Dataset extract:
*-*-*
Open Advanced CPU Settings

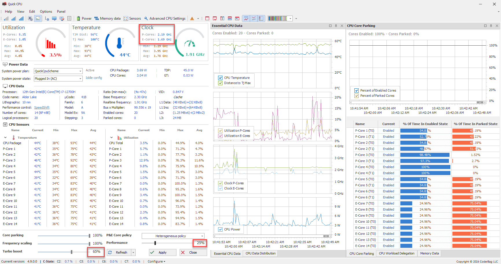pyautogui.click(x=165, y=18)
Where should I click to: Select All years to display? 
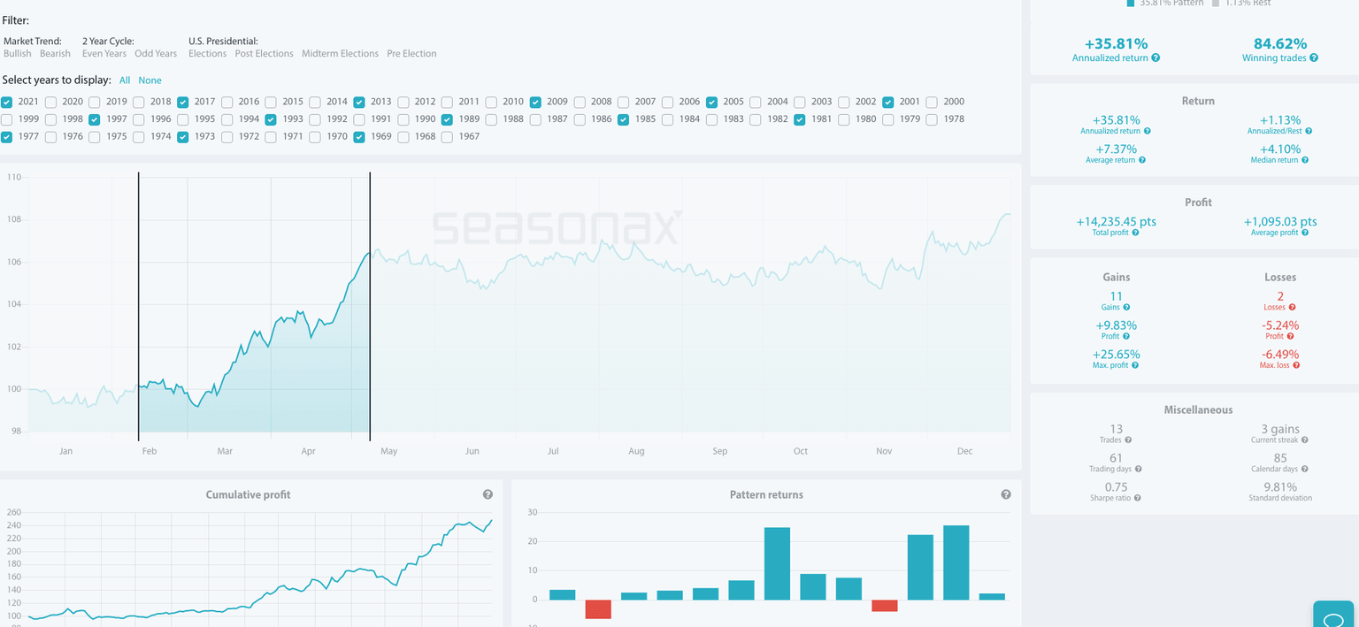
*-*-*
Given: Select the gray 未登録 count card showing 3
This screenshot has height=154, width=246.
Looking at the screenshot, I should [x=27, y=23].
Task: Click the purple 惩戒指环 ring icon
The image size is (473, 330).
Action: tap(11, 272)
*-*-*
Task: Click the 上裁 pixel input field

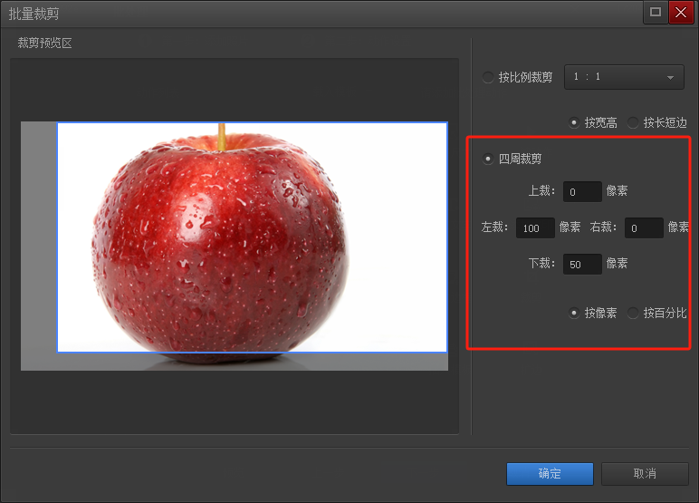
*-*-*
Description of the task: Write out the lines above from the one with "Open Advanced CPU Settings" through the one with "Where should I", ends included, exactly; no picture goes in.

Result of this exercise:
Open Advanced CPU Settings

pyautogui.click(x=165, y=18)
Where should I click to: Select All years to display? 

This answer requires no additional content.